Les poètes et leur passion pour les lexicographes: Plath et Roget, Dickinson et Webster

Dans les jours précédant l'Internet, les écrivains développaient des sentiments passionnés envers les lexicographes dont les chefs-d'œuvre ornaient leurs bureaux. Dans son journal du 19 février 1956, la jeune Sylvia Plath, alors étudiante diplômée à l'Université de Cambridge, écrit: «Aujourd'hui, mon thésaurus, que je préfère vivre dans une île déserte que dans une bible, comme je me suis si souvent vanté habilement, après avoir écrit un brouillon d'un mauvais poème, 545: Tromperie … "L'attachement de Plath à Roget n'était pas simplement platonique. Une semaine plus tard, dans la même entrée où elle décrit son fameux premier baiser avec "ce grand garçon sombre et hunky" – le poète Ted Hughes qu'elle allait épouser quatre mois plus tard – Plath avoue qu'elle a déjà un amant, caractérisant elle-même comme "la trompette de Roget".

Un siècle plus tôt, Emily Dickinson, une autre barde de Bay State, était également tombée amoureuse d'un lexicographe. En 1844, quand le poète était adolescent, son père, Edward Dickinson, a acheté une copie du dictionnaire américain de la langue anglaise de Noah Webster publié par JS et C. Adams d'Amherst. Webster, qui avait vécu à Amherst deux décennies plus tôt, était bien connu de la famille Dickinson. Sa petite-fille, Emily Fowler, a grandi à Amherst et a ensuite fréquenté Amherst Academy avec Emily Dickinson.

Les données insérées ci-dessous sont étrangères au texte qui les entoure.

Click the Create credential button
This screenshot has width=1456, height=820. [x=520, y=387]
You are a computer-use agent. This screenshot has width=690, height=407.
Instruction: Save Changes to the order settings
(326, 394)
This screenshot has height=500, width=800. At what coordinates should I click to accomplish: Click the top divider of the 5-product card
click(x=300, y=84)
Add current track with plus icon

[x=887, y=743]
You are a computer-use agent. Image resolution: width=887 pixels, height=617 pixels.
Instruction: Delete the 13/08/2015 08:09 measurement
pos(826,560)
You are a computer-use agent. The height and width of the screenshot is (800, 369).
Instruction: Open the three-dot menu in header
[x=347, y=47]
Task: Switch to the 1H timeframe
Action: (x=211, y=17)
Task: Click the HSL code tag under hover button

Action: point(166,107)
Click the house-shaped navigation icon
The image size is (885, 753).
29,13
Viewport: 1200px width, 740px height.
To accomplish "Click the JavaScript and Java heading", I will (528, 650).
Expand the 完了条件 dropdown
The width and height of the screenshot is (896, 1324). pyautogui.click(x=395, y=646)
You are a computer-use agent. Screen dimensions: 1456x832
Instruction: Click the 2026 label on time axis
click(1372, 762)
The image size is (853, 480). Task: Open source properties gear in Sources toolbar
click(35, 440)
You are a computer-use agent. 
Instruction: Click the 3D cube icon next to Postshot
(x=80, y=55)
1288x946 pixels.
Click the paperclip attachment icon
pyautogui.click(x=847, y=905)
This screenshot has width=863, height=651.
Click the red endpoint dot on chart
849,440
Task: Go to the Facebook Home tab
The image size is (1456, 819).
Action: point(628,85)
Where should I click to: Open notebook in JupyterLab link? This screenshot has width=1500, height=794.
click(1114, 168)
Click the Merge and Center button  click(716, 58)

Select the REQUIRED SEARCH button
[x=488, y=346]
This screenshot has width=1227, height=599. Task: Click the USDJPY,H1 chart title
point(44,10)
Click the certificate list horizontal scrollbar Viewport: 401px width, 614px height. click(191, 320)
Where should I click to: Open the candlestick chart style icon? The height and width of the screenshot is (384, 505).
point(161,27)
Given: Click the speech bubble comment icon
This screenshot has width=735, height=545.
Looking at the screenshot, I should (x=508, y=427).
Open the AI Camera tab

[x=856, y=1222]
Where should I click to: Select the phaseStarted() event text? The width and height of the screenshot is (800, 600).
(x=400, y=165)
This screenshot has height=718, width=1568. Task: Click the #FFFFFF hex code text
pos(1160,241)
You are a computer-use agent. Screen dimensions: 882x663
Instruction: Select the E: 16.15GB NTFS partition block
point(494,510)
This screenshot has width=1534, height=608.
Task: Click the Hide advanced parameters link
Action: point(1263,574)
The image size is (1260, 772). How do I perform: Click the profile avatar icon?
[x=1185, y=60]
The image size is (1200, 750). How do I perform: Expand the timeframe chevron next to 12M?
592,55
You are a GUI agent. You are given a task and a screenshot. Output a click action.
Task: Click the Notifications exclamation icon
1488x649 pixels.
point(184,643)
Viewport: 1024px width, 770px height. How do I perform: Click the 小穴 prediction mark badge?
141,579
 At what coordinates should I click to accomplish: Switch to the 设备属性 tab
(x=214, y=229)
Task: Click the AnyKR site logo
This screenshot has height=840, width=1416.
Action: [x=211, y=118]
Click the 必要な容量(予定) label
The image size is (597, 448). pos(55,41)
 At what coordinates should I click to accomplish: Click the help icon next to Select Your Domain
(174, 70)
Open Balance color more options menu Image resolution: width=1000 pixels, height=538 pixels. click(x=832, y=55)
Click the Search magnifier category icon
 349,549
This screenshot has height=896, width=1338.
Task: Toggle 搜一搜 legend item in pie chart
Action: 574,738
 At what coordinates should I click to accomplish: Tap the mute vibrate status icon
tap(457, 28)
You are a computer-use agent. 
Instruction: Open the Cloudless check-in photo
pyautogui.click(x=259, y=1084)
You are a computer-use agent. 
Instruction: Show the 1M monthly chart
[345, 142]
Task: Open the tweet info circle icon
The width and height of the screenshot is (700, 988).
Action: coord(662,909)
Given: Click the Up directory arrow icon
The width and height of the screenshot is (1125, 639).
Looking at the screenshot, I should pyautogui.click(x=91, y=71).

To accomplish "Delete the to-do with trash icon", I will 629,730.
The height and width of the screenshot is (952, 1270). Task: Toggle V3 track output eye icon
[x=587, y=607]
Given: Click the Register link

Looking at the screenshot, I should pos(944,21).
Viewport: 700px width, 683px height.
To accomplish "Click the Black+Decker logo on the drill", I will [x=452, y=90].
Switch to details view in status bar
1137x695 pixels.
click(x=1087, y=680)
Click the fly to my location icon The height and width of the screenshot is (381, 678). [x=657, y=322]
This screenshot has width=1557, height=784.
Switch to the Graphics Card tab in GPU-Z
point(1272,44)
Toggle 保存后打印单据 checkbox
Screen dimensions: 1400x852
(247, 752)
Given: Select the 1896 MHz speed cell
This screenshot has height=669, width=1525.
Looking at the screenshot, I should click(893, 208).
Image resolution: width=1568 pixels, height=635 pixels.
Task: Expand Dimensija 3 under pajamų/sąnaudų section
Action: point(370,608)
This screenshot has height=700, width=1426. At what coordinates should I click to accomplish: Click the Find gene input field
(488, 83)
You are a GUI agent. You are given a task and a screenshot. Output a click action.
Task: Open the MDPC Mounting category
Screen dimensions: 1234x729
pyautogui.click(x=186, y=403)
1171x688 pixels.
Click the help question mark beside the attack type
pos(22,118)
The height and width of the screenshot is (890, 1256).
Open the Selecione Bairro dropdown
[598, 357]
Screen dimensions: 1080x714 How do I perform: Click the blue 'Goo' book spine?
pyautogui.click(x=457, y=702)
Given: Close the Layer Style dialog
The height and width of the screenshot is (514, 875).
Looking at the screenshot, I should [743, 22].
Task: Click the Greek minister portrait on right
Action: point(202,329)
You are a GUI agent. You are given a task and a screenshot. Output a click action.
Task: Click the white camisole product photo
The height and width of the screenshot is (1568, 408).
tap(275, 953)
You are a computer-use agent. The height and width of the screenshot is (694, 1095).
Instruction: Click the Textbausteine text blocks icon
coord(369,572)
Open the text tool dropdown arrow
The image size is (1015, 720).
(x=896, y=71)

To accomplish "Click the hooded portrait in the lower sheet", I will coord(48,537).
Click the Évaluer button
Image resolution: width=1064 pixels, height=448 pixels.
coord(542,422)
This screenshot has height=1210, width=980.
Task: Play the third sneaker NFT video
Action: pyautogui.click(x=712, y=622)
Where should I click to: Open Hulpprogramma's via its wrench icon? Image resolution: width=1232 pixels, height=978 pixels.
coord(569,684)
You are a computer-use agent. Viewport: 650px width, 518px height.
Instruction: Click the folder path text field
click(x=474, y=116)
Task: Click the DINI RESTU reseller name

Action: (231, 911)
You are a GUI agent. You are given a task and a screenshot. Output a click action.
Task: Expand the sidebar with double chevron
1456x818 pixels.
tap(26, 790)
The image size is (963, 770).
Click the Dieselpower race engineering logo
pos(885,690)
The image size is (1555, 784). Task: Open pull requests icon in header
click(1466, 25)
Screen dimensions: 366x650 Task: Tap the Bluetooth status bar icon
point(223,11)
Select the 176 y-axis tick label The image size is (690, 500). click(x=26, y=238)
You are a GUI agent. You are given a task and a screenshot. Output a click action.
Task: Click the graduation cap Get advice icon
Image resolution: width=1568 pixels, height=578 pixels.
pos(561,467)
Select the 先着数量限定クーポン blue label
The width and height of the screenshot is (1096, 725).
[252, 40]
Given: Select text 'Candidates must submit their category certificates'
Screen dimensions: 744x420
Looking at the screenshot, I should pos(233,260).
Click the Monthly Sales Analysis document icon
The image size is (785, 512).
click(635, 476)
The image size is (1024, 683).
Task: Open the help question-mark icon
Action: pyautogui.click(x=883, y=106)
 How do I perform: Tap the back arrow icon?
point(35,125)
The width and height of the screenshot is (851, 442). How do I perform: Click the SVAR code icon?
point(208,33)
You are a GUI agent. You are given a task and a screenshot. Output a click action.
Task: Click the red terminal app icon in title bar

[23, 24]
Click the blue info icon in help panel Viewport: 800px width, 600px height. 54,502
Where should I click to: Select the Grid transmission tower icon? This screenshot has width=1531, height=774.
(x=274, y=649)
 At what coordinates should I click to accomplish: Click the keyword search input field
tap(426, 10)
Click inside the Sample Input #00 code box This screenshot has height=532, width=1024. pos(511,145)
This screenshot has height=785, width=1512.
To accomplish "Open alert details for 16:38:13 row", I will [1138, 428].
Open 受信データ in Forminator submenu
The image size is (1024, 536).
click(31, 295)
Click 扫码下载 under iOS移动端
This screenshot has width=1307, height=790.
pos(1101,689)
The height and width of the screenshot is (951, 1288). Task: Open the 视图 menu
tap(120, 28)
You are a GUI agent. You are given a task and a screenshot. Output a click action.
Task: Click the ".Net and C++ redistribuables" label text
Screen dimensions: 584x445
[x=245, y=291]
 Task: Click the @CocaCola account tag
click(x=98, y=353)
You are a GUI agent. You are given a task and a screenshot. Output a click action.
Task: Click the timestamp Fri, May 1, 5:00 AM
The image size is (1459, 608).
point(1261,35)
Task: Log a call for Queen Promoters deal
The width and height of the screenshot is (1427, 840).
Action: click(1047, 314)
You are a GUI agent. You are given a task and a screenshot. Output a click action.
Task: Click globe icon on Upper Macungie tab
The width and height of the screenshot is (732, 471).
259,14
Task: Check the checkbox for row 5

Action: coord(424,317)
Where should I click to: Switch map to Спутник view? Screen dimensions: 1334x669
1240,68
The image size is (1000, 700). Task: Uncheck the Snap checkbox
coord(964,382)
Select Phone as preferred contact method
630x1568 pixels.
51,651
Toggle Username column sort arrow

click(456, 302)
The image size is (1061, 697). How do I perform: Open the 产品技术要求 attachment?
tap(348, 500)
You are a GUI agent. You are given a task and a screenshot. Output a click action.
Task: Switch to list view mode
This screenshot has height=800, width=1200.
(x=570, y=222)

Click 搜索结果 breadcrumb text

Ce fut la dernière édition du dictionnaire sur lequel le grand lexicographe travailla avant sa mort en 1843.

Ce livre en deux volumes serait, comme l'écrivit plus tard Emily Dickinson à son frère Austin, son «unique compagnon», qu'elle exploita à plusieurs reprises lorsqu'elle trouva sa voix artistique. La grande poétesse, sa nièce Martha Dickinson Bianchi déclarée, a lu cette dictioanry comme "un prêtre son bréviaire" ou un livre de dévotions quotidiennes.

J'ai récemment examiné la copie du dictionnaire Webster de 1844 de la famille Dickinson, qui est maintenant conservée à la bibliothèque Houghton de Harvard. Et on peut voir que Emily Dickinson a littéralement habité le livre. Bien qu'il n'y ait pas de marginalité, il y a des preuves de son amour. La teinture verte, qui recouvrait littéralement l'extérieur de toutes les pages, n'est plus visible sur le forged. Le coupable probable? L'usure causée par les pouces occupés de Dickinson.

Les seuls mots du livre sont le nom de son père – Edward Dickinson – imprimé sur la première page du premier volume. Si Virginia Woolf ne pouvait pas avoir «sa propre chambre», Dickinson ne pouvait pas avoir «un dictionnaire de son cru». Mais alors qu'elle devait emprunter le livre de son père, elle pourrait avoir le génie de Noah Webster à elle toute seule.